*Gegebene Anfrage*: Ermittle bitte alle Zeilen im folgenden Datensatz, in denen das Wort „resolution“ vorkommt, und gib diese Zeilen unverändert wieder.

*Datensatz*:
-.-.-

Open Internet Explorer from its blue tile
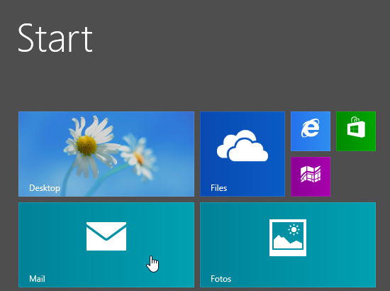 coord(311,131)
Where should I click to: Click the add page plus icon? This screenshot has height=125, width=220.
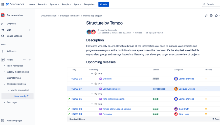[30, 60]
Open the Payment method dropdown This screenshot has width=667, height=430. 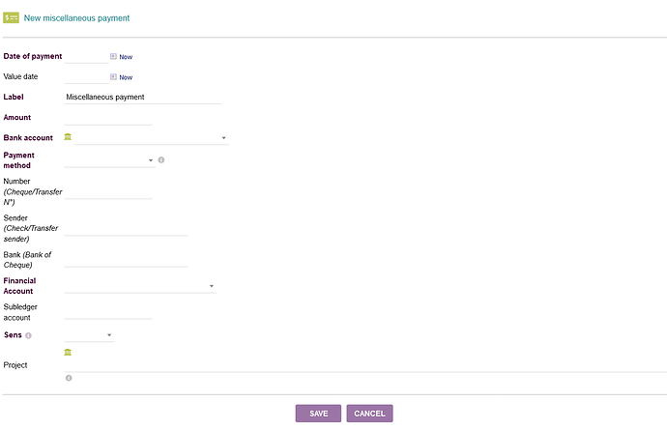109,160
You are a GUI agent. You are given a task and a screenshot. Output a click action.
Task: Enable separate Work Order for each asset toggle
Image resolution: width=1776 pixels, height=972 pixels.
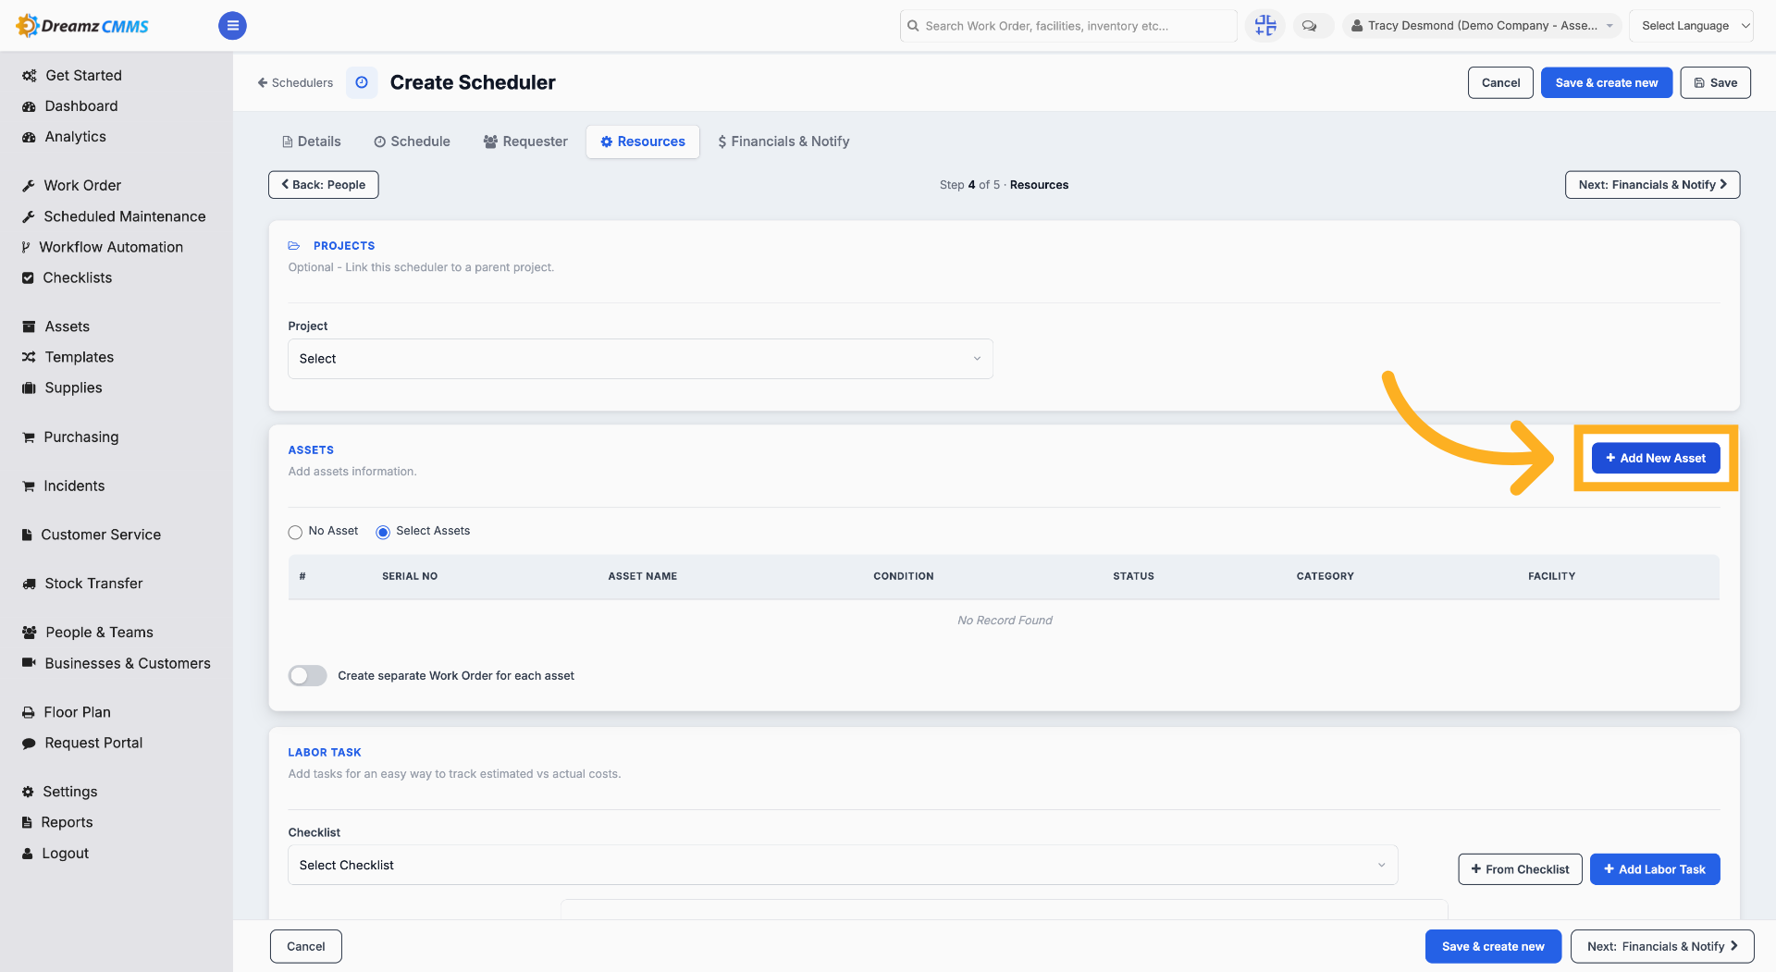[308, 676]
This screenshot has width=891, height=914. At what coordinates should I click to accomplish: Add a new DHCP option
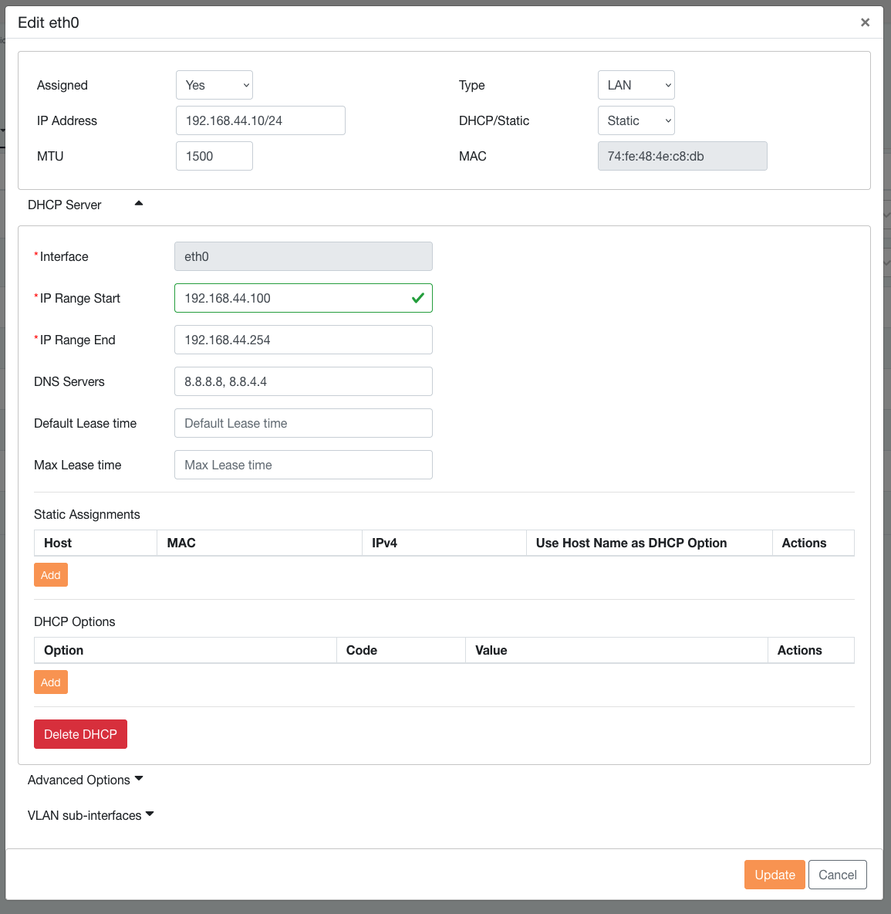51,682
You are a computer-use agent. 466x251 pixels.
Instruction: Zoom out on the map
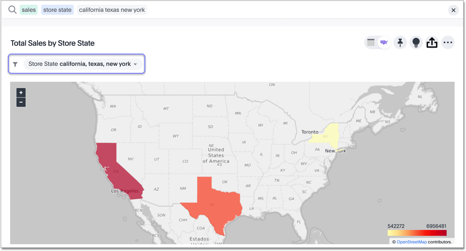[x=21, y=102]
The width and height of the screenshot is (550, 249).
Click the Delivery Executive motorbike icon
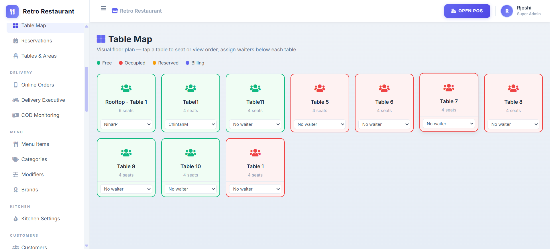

-.-.-

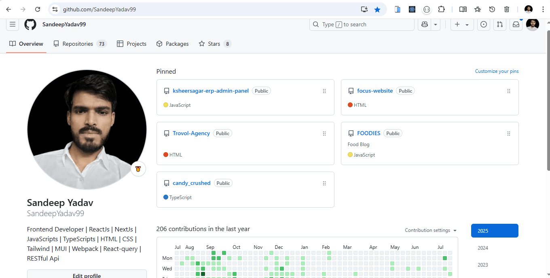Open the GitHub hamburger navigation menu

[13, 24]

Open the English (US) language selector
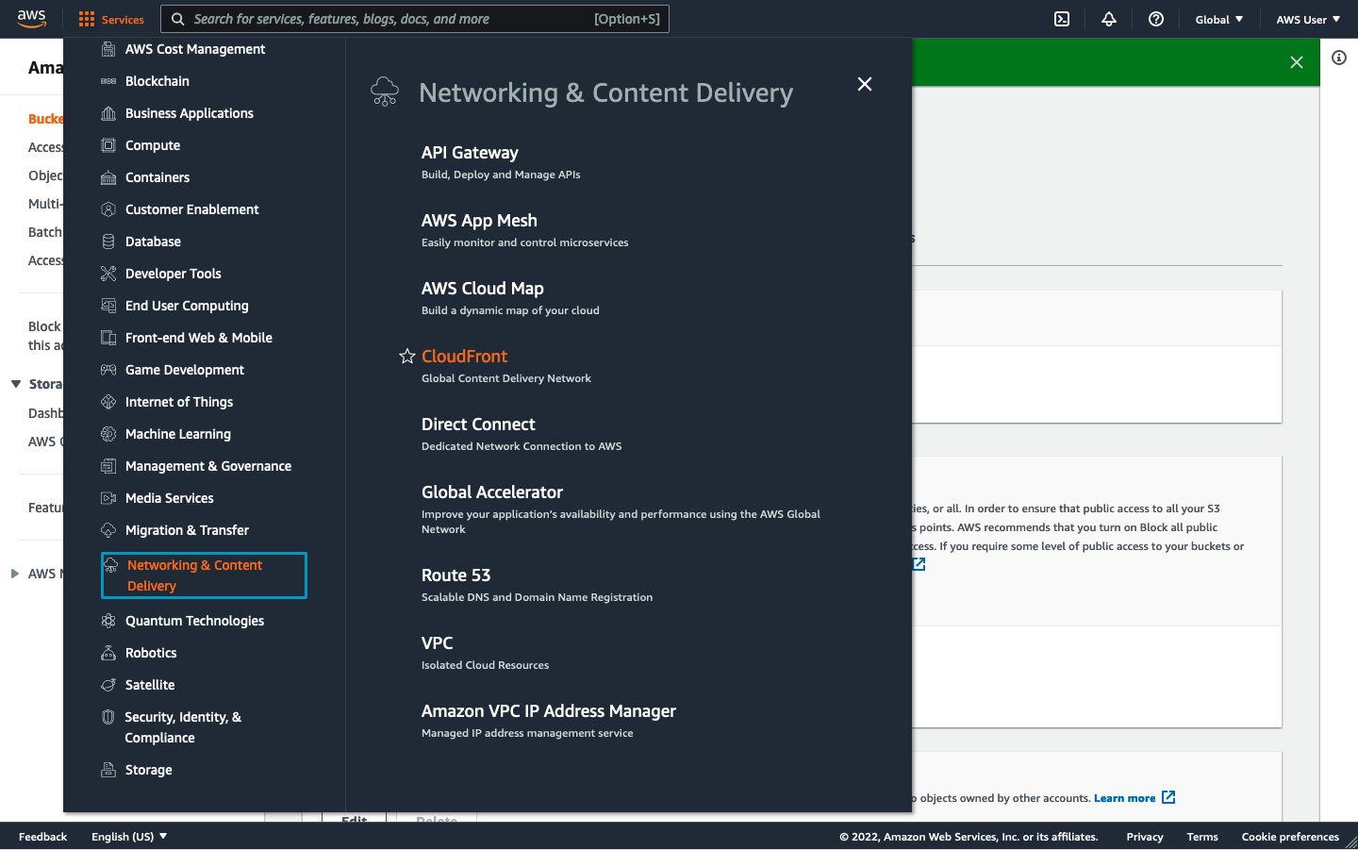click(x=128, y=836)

-.-.-

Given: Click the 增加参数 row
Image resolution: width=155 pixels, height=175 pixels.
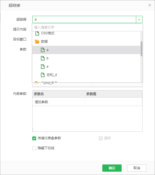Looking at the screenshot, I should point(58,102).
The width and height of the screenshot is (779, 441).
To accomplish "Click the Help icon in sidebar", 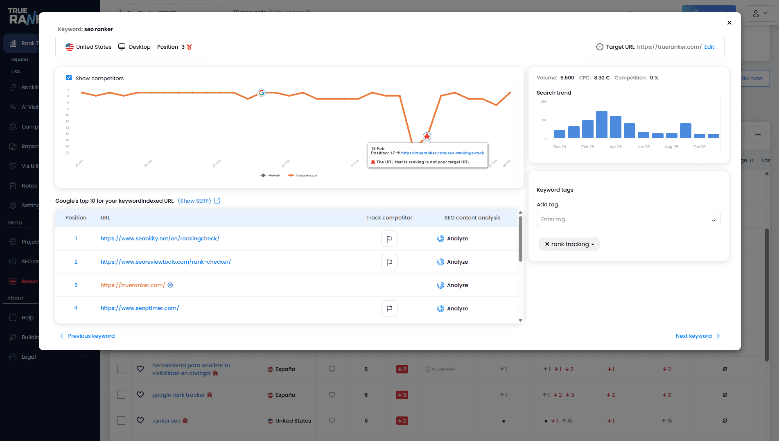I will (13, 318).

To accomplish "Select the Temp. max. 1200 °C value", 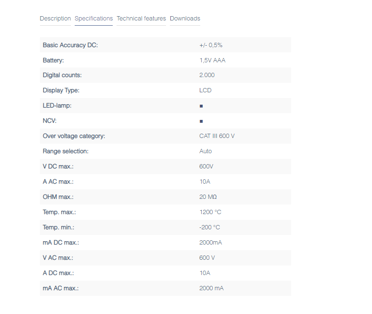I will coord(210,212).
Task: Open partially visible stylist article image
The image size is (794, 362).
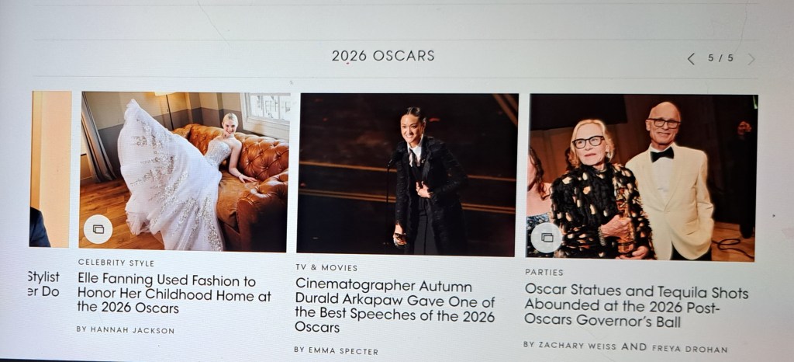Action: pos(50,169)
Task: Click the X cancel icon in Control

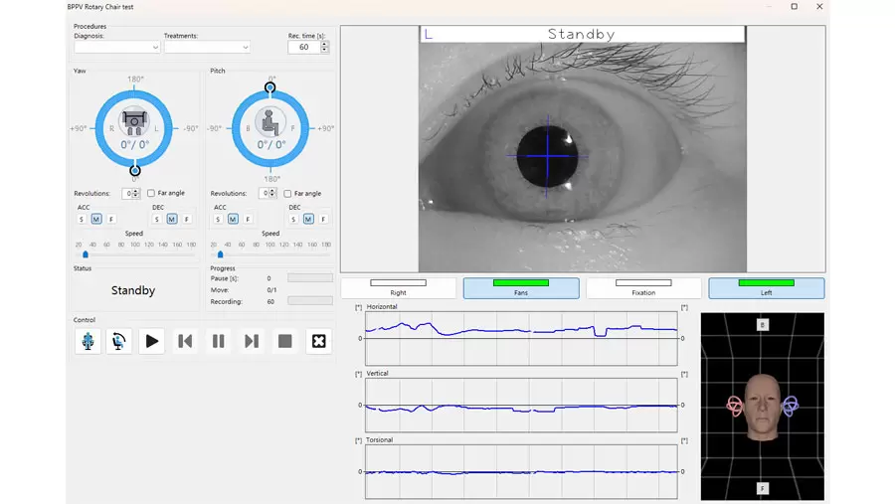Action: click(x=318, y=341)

-.-.-

*Vollständige Antwort*:
Image resolution: width=1776 pixels, height=972 pixels.
Image resolution: width=155 pixels, height=175 pixels.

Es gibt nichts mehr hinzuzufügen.